What is meant by Henry VIII powers?

Henry VIII powers are powers granted by an Act of Parliament to government ministers, specifically allowing them to alter primary legislation. This distinction is important; in effect, primary legislation is law passed as an Act of Parliament. Secondary or subordinate legislation is law passed through the use of other powers, either granted to government ministers by Parliament, or the Queen's prerogative powers.

Most legislative powers granted to government ministers specifically limit them to the use of Statutory Instruments (Orders in Council, Regulations, Rules and so on). For example, the government created The Official Controls Regulations 2019, which is a Statutory Instrument, and a piece of secondary legislation, through the use of powers granted to them in the European Communities Act 1972, Section 2(2):

(2) Subject to Schedule 2 to this Act, at any time after its passing Her Majesty may by Order in Council, and any designated Minister or department may by order, rules, regulations or scheme, make provision—

    (a) for the purpose of implementing any EU obligation of the United Kingdom, or enabling any such obligation to be implemented, or of enabling any rights enjoyed or to be enjoyed by the United Kingdom under or by virtue of the Treaties to be exercised; or

    (b) for the purpose of dealing with matters arising out of or related to any such obligation or rights or the coming into force, or the operation from time to time, of subsection (1) above;

and in the exercise of any statutory power or duty, including any power to give directions or to legislate by means of orders, rules, regulations or other subordinate instrument, the person entrusted with the power or duty may have regard to the [F4objects of the EU] and to any such obligation or rights as aforesaid.

Further use of those Powers could allow them to amend those regulations, repeal them altogether or create entirely different ones. What prevents these powers from being Henry VIII powers is that they do not allow the government to amend or create primary legislation. They could not, for example, use those powers to alter the European Communities Act itself or any other Act. In contrast, the Nationality, Immigration and Asylum Act 2002, Section 157 (1) and (2) grants to the government the following powers:

157 Consequential and incidental provision

(1) The Secretary of State may by order make consequential or incidental provision in connection with a provision of this Act.

(2) An order under this section may, in particular—

    (a) amend an enactment;

    (b) modify the effect of an enactment.

(3) An order under this section must be made by statutory instrument.

LISTED RECORDS =
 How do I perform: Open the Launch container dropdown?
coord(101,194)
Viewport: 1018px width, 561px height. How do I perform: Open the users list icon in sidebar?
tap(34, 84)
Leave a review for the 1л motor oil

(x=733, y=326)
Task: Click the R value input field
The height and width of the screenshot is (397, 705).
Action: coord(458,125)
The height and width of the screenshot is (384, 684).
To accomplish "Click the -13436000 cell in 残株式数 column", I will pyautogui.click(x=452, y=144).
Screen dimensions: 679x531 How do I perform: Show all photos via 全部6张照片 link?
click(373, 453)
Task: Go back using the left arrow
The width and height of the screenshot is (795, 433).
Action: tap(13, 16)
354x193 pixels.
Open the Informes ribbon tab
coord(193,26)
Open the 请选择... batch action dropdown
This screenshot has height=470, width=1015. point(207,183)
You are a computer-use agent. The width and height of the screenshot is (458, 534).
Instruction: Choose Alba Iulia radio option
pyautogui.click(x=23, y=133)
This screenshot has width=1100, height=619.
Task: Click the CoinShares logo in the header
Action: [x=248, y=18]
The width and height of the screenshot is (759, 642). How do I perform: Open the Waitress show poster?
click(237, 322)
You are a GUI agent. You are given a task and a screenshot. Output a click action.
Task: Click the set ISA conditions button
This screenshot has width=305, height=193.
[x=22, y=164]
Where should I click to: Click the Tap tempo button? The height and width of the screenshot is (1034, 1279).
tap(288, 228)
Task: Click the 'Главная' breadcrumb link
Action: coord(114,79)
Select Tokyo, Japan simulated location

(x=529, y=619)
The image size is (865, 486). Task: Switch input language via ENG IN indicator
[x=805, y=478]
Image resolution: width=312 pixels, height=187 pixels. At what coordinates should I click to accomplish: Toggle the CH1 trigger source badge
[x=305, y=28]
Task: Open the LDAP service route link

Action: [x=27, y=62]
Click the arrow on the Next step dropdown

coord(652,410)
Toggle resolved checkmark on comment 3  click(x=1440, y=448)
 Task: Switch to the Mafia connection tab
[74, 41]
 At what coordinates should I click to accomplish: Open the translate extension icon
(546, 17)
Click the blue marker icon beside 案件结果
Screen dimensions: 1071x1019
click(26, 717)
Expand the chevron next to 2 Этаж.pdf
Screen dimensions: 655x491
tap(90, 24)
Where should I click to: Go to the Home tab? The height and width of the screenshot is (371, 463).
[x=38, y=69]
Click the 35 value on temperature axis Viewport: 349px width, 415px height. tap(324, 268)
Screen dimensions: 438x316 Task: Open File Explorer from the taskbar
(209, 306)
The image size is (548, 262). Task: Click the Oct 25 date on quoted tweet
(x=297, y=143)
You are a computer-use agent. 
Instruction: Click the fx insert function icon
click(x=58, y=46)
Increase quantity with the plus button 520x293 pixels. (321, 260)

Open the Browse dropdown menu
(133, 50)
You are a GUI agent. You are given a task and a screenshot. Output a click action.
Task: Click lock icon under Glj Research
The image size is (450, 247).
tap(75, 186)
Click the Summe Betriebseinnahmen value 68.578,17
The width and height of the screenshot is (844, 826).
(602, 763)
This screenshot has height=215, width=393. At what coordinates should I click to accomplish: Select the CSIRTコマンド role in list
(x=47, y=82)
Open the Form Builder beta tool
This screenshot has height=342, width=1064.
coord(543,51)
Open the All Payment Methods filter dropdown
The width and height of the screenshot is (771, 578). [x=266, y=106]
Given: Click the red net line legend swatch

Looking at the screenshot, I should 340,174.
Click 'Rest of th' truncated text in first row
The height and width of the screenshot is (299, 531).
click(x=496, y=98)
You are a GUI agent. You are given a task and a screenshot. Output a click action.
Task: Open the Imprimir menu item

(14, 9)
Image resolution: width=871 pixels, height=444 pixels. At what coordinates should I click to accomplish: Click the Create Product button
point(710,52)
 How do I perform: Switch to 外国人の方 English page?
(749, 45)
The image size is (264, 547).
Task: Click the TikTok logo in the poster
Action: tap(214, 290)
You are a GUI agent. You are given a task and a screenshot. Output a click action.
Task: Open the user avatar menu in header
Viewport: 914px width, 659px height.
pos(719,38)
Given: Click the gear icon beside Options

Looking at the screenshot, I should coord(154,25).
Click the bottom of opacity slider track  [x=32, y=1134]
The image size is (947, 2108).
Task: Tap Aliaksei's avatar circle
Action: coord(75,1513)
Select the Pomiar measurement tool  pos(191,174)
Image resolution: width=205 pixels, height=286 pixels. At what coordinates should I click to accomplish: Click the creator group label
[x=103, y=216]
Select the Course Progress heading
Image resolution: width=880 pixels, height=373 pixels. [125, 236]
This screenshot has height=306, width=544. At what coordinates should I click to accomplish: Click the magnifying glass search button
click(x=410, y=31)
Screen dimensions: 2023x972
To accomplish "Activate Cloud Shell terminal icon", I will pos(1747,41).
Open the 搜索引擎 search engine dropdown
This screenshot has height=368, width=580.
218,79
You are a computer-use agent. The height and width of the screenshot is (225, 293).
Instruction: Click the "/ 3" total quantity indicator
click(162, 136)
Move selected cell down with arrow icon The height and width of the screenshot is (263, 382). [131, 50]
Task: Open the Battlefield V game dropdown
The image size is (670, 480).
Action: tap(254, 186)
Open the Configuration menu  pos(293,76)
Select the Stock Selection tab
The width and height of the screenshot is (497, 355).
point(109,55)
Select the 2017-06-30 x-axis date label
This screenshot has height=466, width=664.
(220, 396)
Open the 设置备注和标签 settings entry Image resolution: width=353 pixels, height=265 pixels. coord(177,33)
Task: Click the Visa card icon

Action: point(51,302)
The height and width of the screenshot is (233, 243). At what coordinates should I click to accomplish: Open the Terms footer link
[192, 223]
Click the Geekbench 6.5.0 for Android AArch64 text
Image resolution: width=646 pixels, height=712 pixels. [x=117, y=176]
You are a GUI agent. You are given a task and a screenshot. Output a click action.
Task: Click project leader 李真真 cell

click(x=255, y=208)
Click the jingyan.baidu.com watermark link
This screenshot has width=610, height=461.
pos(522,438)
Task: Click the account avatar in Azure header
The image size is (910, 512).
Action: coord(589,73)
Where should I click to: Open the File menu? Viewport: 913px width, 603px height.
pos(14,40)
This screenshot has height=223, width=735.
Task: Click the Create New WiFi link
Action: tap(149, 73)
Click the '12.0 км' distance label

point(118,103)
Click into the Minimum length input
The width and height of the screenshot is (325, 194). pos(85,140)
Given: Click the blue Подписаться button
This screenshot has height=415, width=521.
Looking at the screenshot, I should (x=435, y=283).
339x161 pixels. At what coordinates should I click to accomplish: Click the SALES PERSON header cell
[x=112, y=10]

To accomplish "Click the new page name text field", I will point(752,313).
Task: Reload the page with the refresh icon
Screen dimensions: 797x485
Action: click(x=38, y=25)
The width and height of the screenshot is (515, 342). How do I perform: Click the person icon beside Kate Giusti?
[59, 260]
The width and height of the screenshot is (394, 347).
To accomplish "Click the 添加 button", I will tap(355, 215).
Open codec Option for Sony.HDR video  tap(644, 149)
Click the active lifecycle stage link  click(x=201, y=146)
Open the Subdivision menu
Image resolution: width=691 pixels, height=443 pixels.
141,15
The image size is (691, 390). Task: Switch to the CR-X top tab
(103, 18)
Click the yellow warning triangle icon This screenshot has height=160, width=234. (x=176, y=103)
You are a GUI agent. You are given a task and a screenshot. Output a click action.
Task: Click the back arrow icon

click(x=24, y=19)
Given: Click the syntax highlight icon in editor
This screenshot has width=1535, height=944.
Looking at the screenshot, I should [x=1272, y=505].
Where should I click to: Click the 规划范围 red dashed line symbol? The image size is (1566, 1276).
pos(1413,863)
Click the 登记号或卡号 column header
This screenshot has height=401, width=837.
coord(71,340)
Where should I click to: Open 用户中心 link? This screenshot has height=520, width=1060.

SET EXERCISE A = In the passage on Henry VIII powers, what do these powers specifically allow government ministers to alter?
SET EXERCISE B = Pick up the passage on Henry VIII powers after its last line and carry it forward.

TASK RESPONSE A = Primary legislation.

TASK RESPONSE B =
(4) An order under this section which amends an enactment shall not be made unless a draft has been laid before and approved by resolution of each House of Parliament.

(5) Any other order under this section shall be subject to annulment pursuant to a resolution of either House of Parliament

The key word there is enactment; this is a power to amend an Act of Parliament. Furthermore, it's not even a power to amend a specific Act of Parliament; the government can use this power to amend any Act of Parliament, including the Act that grants this power itself (in other words, they can theoretically use this power to grant themselves MORE powers). That's a Henry VIII power.

How did they come about?

Funnily enough, they've existed at least since Henry VIII. The Proclamation of the Crown Act 1539 grants proclamations by Henry VIII the force of Acts of Parliament. This association with Henry VIII semi-taints them with an aura of illegitimacy; at least initially they came about because the monarch wanted to grant his policies the force of law without having to deal with the Commons. These days however the usual justification is essentially administrative necessity (I.E. there's too much to bother Parliament with and so the government should just be able to deal with it)

Are they inherently anti-democratic, and if so, is it feasible to abolish them, or do they have a place in the legislative process?

This is somewhat opinion based. As you can see in Nationality, Immigration and Asylum Act there often are controls on the use of the powers; Orders made under the powers granted by this Act must be laid before Parliament, who may then decide to reject them. This is a form of positive oversight; the enabling Act specifies that Parliament must approve the orders made under that power. Other Acts granting Henry VIII powers only mandate negative oversight; I.E. Orders made using the powers must be laid before Parliament, but will come into effect so long as there is no resolution rejecting them (even if there is also no resolution specifically approving them).

There is however no requirement for the enabling Act to include such a provision, so there is at least the possibility of absolutely no scrutiny whatever. I would consider that completely undemocratic; but I couldnt find an instance of such an Act, so I suppose the point is moot. As to whether they have a place, I think the answer is probably yes; there IS an argument that government should sometimes be able to amend or repeal legislation. The scenario that jumps to mind is when implied repeal causes complications of some kind, either because it was somehow incomplete (I.E. the new Act did not wholly conflict with the old) or was unintentional or something similar - in that case I can see the advantage in allowing Government to simply fix the problem, provided there was Parliamentary oversight.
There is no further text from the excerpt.